I agree that the Berlioz Faust is superior, and that Met production is amazing. Having said that, the Gounod version can be very good as well, but you need a close to ideal cast to make it work. I would recommend the Cluytens/Gedda/de Los Angeles/Christoff cd recording which is much better than any of the other three or four cd recordings or productions I've seen and heard of this opera over the years.
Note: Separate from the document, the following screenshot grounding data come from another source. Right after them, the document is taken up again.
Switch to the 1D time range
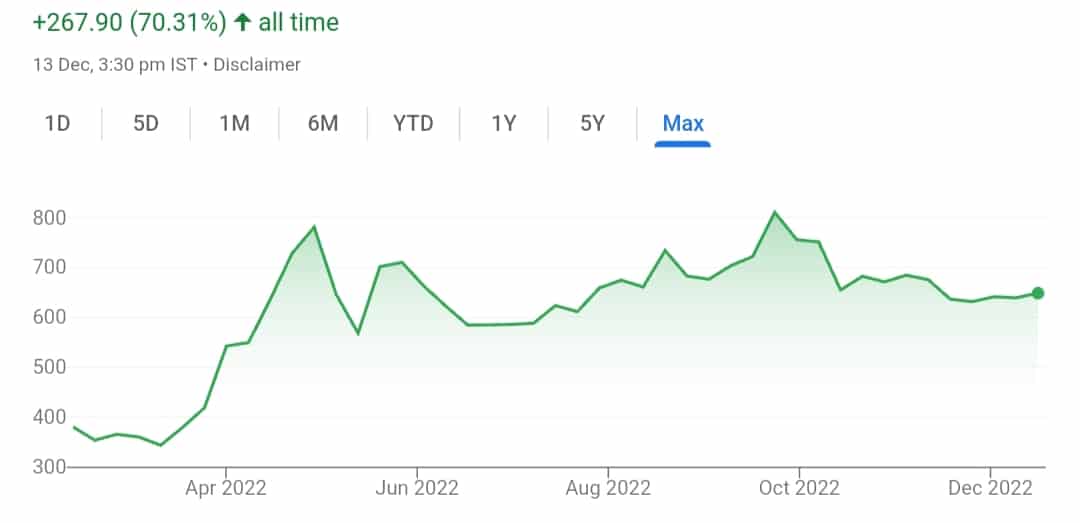This screenshot has height=523, width=1080. pyautogui.click(x=57, y=124)
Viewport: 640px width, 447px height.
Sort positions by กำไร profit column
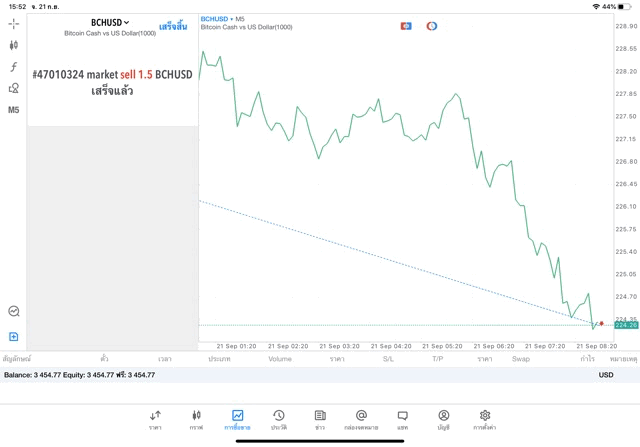(585, 358)
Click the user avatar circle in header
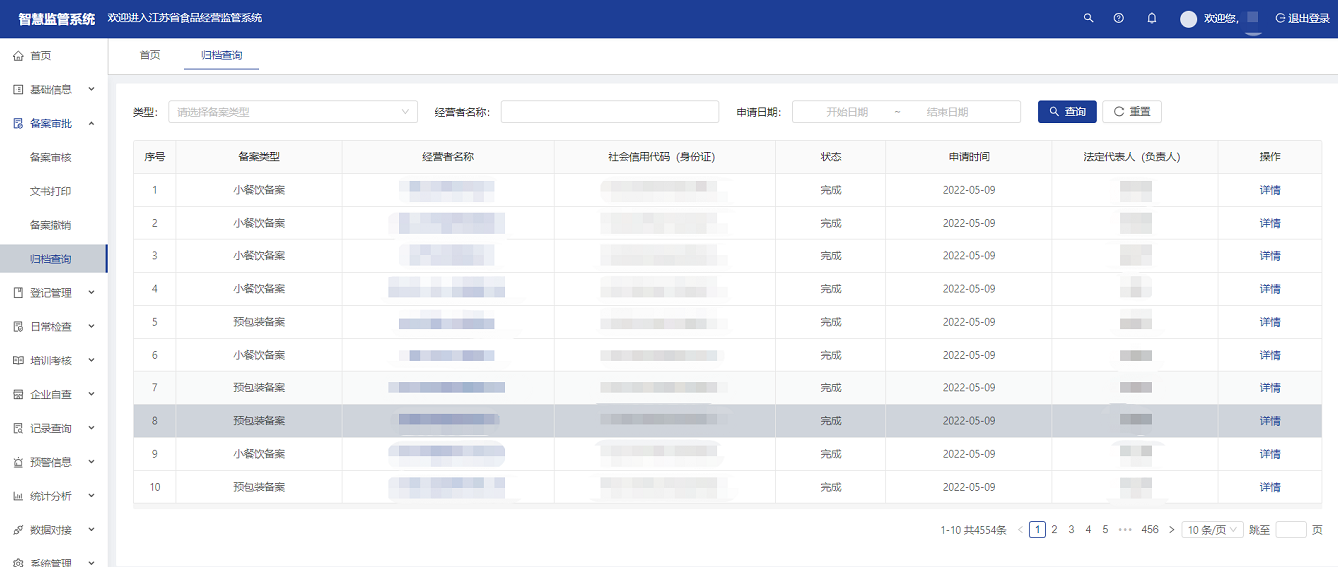Image resolution: width=1338 pixels, height=567 pixels. click(x=1188, y=19)
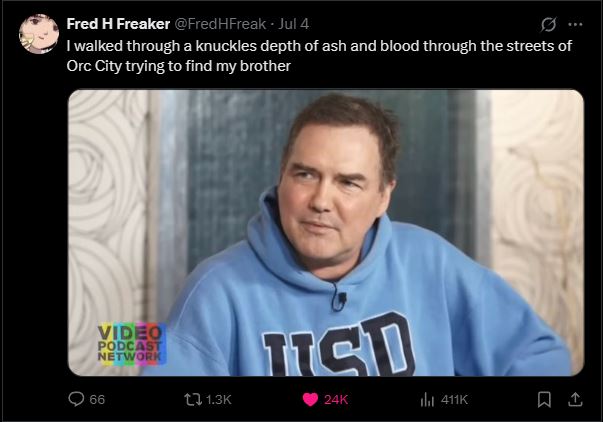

As for that Met Berlioz Faust - yes, it's unbelievable that they don't release that one on DVD.


----------



## sospiro (Apr 3, 2010)

Almaviva said:


> If I were a dictator, I'd declare a ban on Gounod's Faust (except for a couple of arias) and make it illegal to watch. :lol: Even Boito's is better than Gounod's!


I quite like this one










and will try for a ticket at ROH (AG?, Grigolo, Hvorostovsky) if 2011/12 season rumours are true


----------



## mamascarlatti (Sep 23, 2009)

emiellucifuge said:


> So you say theres a free met 7-day trial?
> 
> Im going to check it out right now.
> Thanks


emiel make sure if you don't want to continue to the pay subscription that you cancel well in time - they are pretty quick off the mark to take your money on day 7.


----------



## Der Fliegende Amerikaner (Feb 26, 2011)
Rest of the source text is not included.